Elon Musk definitely isn't afraid to speak his mind when it comes to other powerhouse companies in technology.
Back in October, when German publication Handelsblatt approached the Tesla CEO about Apple poaching employees from his company to reportedly work on its secret car project, Musk didn't hesitate hitting the tech company with a couple of zingers.
"Important engineers? They have hired people we've fired," Musk said at the time. "We always jokingly call Apple the 'Tesla Graveyard.' If you don't make it at Tesla, you go work at Apple. I'm not kidding."
He added: "Apple tries very hard to recruit from Tesla. But so far they've actually recruited very few people."
Close to five months later, though, maybe Apple can return fire.
That's because a 9to5mac.com story Monday reported that Tesla has successfully hired yet another Apple exec in Peter Bannon, who was reportedly with Apple as soon as earlier this year.
Tesla's hire of Bannon comes just a week after the electric car manufacturer hired renowned chip architect Jim Keller as its new vice president of autopilot hardware engineering.

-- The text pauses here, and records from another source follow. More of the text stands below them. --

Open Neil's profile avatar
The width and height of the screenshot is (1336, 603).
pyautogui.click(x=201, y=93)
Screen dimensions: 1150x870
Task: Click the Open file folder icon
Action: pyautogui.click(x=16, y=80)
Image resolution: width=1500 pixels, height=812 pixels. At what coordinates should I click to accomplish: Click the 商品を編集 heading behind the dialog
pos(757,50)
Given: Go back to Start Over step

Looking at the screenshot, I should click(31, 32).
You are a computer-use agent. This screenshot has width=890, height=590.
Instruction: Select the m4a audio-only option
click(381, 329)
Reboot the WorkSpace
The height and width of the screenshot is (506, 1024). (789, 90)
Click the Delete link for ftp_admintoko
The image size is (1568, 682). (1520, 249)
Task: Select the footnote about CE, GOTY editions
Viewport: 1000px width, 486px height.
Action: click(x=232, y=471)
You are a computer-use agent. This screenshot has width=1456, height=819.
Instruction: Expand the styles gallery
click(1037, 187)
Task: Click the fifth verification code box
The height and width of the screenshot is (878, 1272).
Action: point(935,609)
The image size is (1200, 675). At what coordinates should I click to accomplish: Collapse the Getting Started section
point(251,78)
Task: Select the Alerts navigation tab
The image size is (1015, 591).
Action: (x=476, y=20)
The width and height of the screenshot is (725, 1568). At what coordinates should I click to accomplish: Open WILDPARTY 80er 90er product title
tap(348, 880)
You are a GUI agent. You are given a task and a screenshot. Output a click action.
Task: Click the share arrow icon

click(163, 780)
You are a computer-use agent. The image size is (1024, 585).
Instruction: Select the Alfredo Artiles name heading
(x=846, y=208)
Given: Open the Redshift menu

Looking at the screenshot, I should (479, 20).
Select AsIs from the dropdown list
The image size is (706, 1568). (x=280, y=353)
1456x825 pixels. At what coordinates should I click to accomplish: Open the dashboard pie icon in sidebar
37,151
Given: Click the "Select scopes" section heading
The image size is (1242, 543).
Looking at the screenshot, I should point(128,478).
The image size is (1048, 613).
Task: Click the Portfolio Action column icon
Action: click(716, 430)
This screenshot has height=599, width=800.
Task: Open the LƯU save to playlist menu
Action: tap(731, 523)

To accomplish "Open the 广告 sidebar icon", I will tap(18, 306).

The report adds that Tesla has overall been slowly winning this chess game with Apple over poaching employees and that Keller and Bannon were heads of Apple's processor development, having sparked the creation and strengthening of its A4 and A5 processors, which were used in iPhones from 2010 to 2012. Although Keller left Apple to work at AMD, Bannon remained with the company until deciding to jump ship to Tesla and be reunited with Keller.
While there's bound to be speculation about whether Tesla's hiring of Keller and Bannon spells the company jumping into processor development itself, it will be interesting to see how much longer this back-and-forth exchange between the automaker and Apple lasts ... and needless to say, how vicious the poaching could get.
That being said, Apple could always land heavy blows of its own by rolling out a capable car — whether electric or autonomous.
If the former path is the route that Apple goes, it would put the company's vehicles in direct competition with Musk's at Tesla.
Let the games begin ... well, they already have.